To tylko jedne z wielu arcyciekawych faktów wyłaniających się z dokumentów, do których przez 30 lat nikt nie zaglądał. Dziś ich analizę prowadzi prof. Bogdan Musiał. O swoich znaleziskach opowiedział w rozmowie ze mną w nowym wydaniu tygodnika „Sieci”.
Z jednej strony to fakty, które nie szokują, bo przecież od dekad widzimy (z każdym rokiem coraz wyraźniej), że dla Berlina wejście Polski do wspólnoty Zachodu było przede wszystkim okazją do potężnego zarobku i budowania strefy gospodarczych wpływów. Z drugiej jednak, zdumiewa, jak szybko została zapoczątkowana i jak szeroko była zakrojona akcja drenowania odradzającej się Polski i jak paskudną rolę odegrali w tym przedstawiciele części naszej nowej „elity”.
Na szczęście dziś tych ludzi nie ma już u władzy. Jednak przez lata zdążyli dołożyć potężną cegłę do poszerzania niemieckich wpływów nad Wisłą i nie tylko.
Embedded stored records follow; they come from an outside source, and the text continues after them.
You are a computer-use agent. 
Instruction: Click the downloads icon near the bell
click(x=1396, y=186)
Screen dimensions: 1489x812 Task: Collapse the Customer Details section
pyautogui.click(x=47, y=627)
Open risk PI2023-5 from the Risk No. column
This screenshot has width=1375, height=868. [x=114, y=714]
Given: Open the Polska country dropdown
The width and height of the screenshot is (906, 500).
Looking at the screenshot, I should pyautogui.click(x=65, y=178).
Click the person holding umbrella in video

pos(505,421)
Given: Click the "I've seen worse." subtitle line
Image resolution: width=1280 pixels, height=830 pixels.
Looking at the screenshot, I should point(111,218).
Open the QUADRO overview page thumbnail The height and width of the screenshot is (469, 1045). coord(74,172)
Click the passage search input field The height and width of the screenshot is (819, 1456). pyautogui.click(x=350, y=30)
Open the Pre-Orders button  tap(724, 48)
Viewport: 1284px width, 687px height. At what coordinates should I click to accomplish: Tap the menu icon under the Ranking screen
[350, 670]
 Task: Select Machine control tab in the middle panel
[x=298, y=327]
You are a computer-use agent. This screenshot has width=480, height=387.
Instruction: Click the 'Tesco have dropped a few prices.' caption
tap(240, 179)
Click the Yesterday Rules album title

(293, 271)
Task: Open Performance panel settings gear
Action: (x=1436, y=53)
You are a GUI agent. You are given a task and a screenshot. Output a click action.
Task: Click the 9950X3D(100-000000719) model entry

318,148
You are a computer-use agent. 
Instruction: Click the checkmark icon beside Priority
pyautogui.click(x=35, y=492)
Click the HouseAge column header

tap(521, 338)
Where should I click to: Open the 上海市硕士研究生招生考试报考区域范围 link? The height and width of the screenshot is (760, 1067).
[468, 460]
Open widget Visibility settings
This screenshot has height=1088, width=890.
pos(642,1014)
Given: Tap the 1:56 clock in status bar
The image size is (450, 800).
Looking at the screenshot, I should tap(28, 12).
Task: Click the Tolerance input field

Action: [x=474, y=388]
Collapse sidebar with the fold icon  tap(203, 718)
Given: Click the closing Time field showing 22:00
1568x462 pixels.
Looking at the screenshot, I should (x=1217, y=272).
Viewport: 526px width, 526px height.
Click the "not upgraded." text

Dziś Europa wie, że polityka Niemiec stanowi poważne zagrożenie dla bezpieczeństwa kontynentu. To stan niezmienny od ponad trzech dekad, od kiedy to kanclerz Kohl lał krokodyle łzy nad upadkiem Związku Sowieckiego. Dzisiejsze działania Olafa Scholza to tylko nowa odsłona tej samej polityki – brutalnych, egoistycznych interesów realizowanych kosztem słabszych państw, podtrzymywanie walącego się wschodniego kolosa i składanie mu w ofierze innych narodów.
Pytanie jednak brzmi, czy Europa będzie w stanie wyciągnąć wnioski z tego stanu rzeczy? Czy znajdzie w sobie wystarczająco dużo odwagi (a raczej: instynktu samozachowawczego), by coś z tym zrobić? Czy zdecyduje się na przebudowę całej architektury Starego Kontynentu, czy zadba o realną, a nie tylko deklarowaną solidarność?
To jedno z ważniejszych zadań, jakie stoją również przed naszymi władzami. Nie wszystko jest w ich rękach, bo kluczowe mogą okazać się czynniki zewnętrzne, na czele z postawą Waszyngtonu. Lecz grzechem byłoby nie spróbować skorzystać z nadarzającej się okazji. Przyszłość Polski i Europy zależy nie tylko od powstrzymania Putina na Ukrainie, ale też od radykalnego ograniczenia roli Niemiec. Jeśli bowiem utrzymają one swoją pozycję (a, nie oszukujmy się, przemalowywane właśnie CDU, podobnie jak Zieloni, mają w tym względzie imperatywy tożsame z SPD), kolejna katastrofa będzie tylko kwestią czasu.